In a results-driven sport, the wisdom of that approach will only be judged in hindsight. If Prince Yadav and the other young pacers develop into genuine international match-winners over the next three to four years, the policy will be considered visionary. If India suffer in the short term from the absence of experienced death bowling, the critics will have ammunition. For now, the management has made their bet, and they are sticking to it.
What This Means for India’s T20I Series Against Ireland and England
In the immediate context of the upcoming series, the selection choices tell us several things about how India intend to approach these fixtures. The Ireland and England T20I assignments are not being treated as win-at-all-costs occasions where experience is the overriding priority. They are being used, at least in part, as platforms for the next generation to accumulate international exposure in competitive but developmentally appropriate conditions.
England at home in T20 cricket is never easy. Their batting line-up, their conditions, and their familiarity with the format make them one of the most testing T20 opponents in world cricket. Throwing uncapped seamers into that environment carries real risk. But the Indian management clearly believes that the best way to develop international-quality bowlers is to place them in international-quality environments, not to protect them in domestic cricket until they are considered fully ready. There is genuine logic in that philosophy.

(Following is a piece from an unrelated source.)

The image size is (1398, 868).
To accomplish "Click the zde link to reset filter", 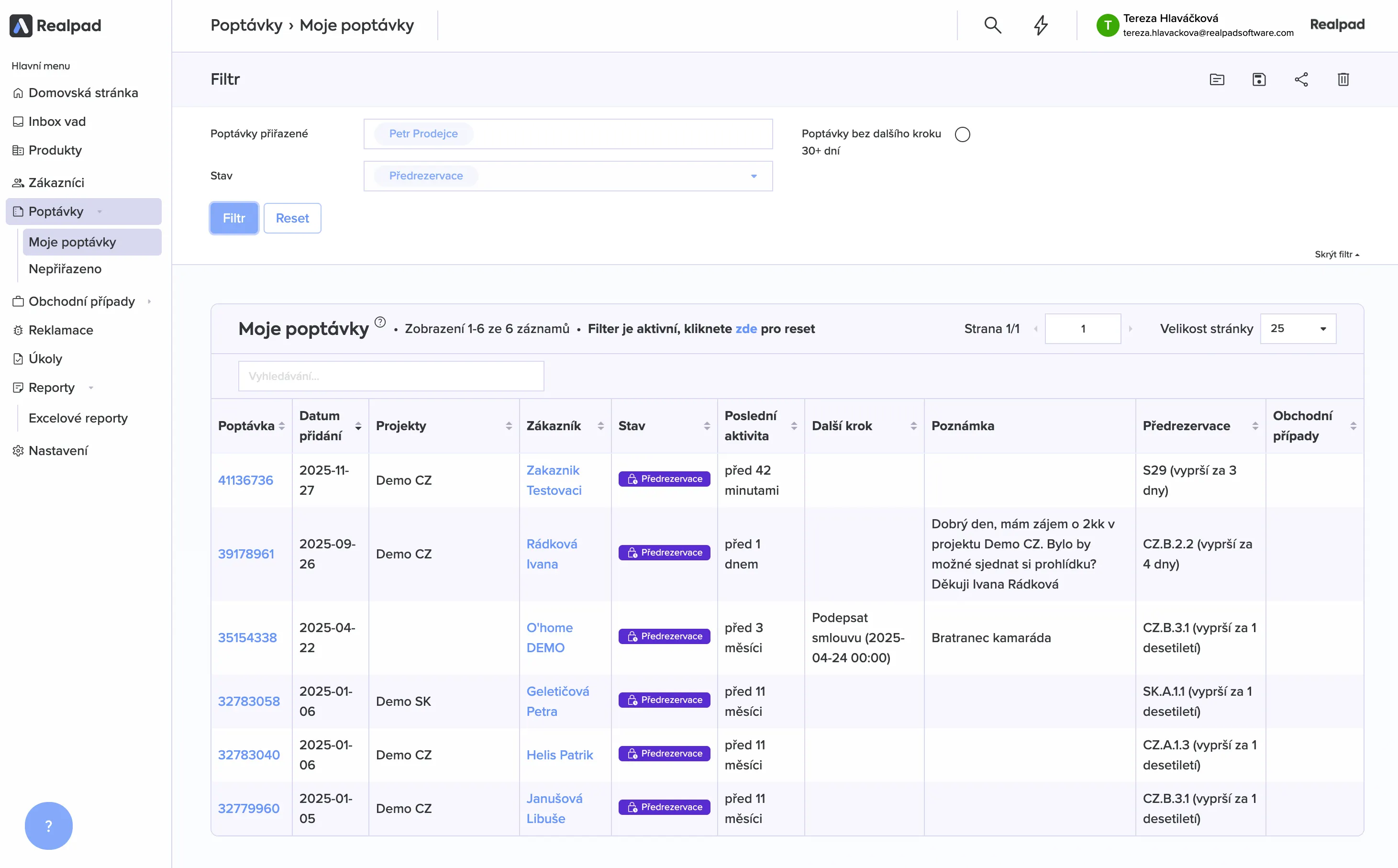I will tap(746, 329).
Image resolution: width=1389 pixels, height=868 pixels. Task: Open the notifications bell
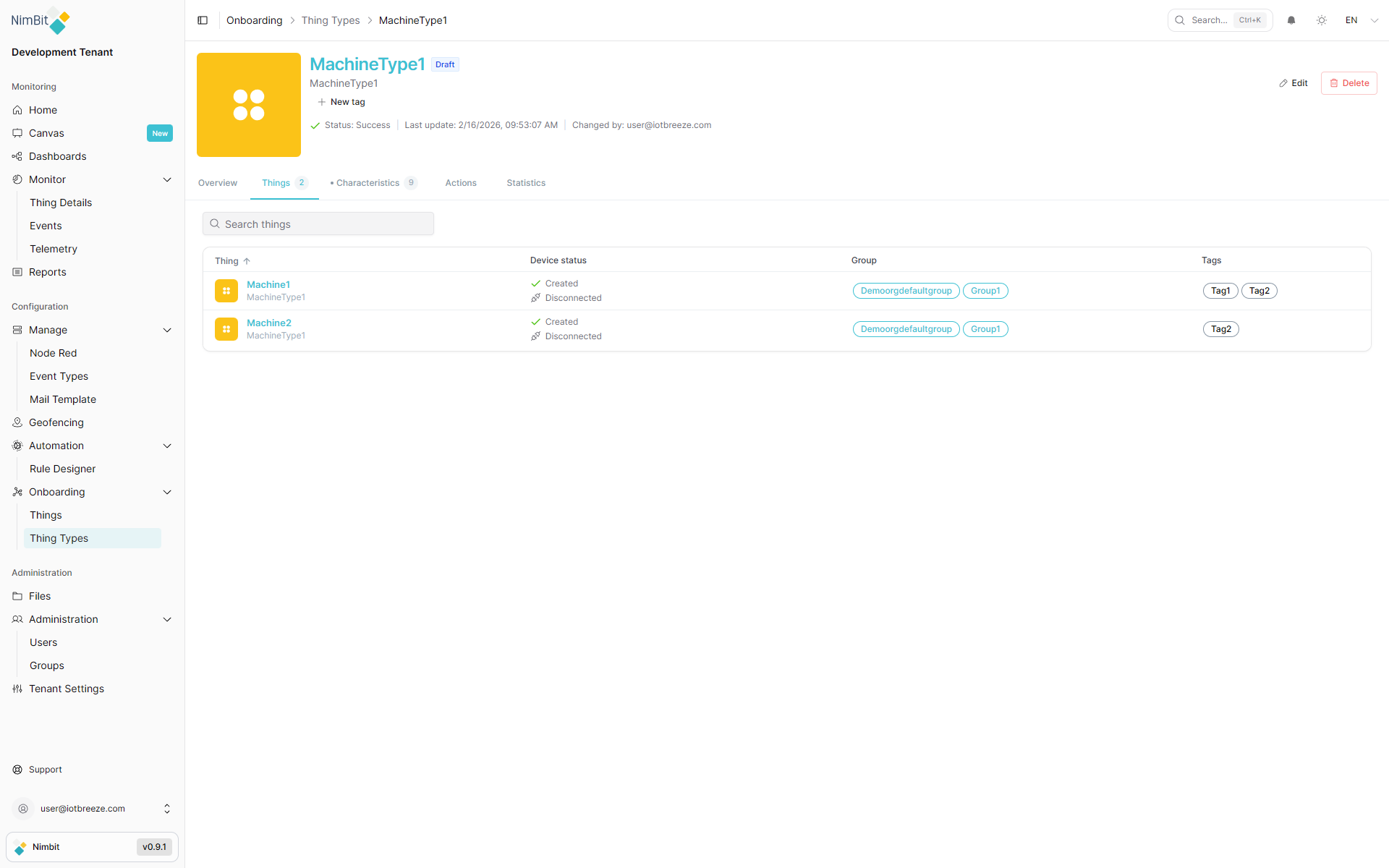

Conclusion: A Clear Direction, With a Caveat Worth Heeding
Ravichandran Ashwin has articulated something that many cricket observers had sensed but not fully crystallised: India’s selection policy for T20 cricket has undergone a quiet but decisive philosophical shift. The IPL is no longer a path back to international cricket for senior players once they have been moved on. It has become, instead, a proving ground for the next cohort to demonstrate they deserve the opportunity in the first place.
Bhuvneshwar Kumar’s exclusion despite a brilliant IPL 2026 campaign is the clearest illustration yet of that policy in action. Prince Yadav’s inclusion signals that the management is comfortable absorbing short-term uncertainty in exchange for long-term squad development. Whether that trade-off proves correct will take time to assess.
But Ashwin’s caveat is worth keeping in mind. A rigidly age-based selection philosophy carries its own risks. T20 cricket rewards experience as much as youth, and the best teams in the world have typically combined both. India’s management has set a direction. The challenge now is to ensure it does not harden into an ideology that closes the door on talented senior cricketers still capable of contributing at the highest level.
The Ireland T20I series begins before the England tour in July. Both campaigns will be closely watched, not just for results, but for what the new faces do with the opportunities that experienced hands like Bhuvneshwar Kumar have been denied.